## WRITTEN PROBLEM
Write out every line of the records below word for word, but leave out the pictures.

(Records taken from a pointing dataset)
══════

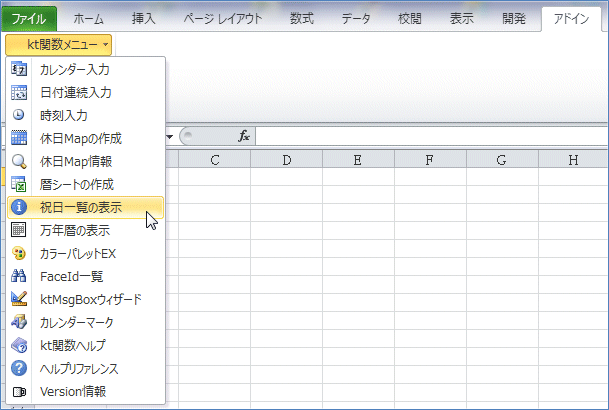The height and width of the screenshot is (410, 609).
Task: Select 暦シートの作成 menu item
Action: coord(77,184)
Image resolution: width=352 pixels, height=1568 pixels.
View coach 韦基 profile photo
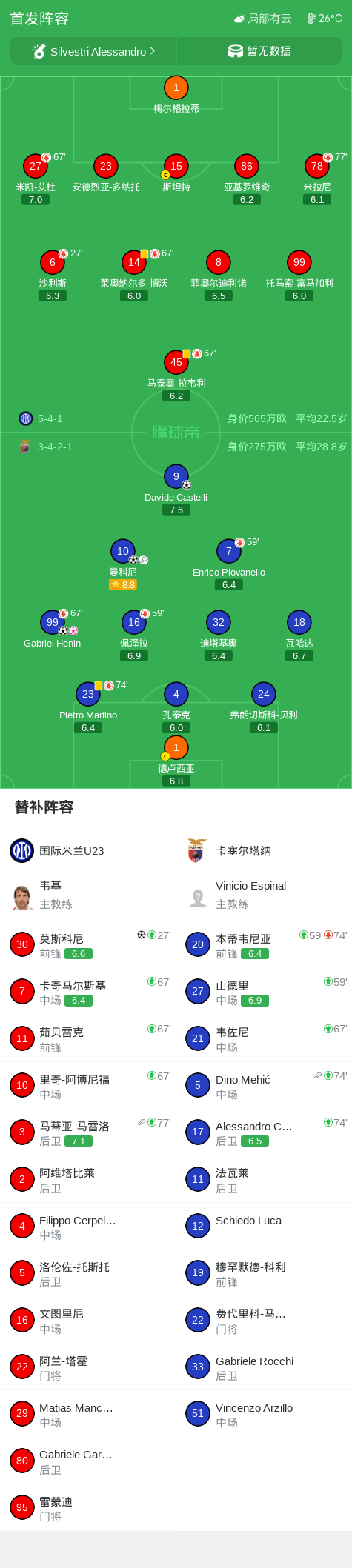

══════

## PROBLEM SOLUTION
The height and width of the screenshot is (410, 609).
Task: Select 暦シートの作成 menu item
Action: coord(77,184)
Image resolution: width=352 pixels, height=1568 pixels.
View coach 韦基 profile photo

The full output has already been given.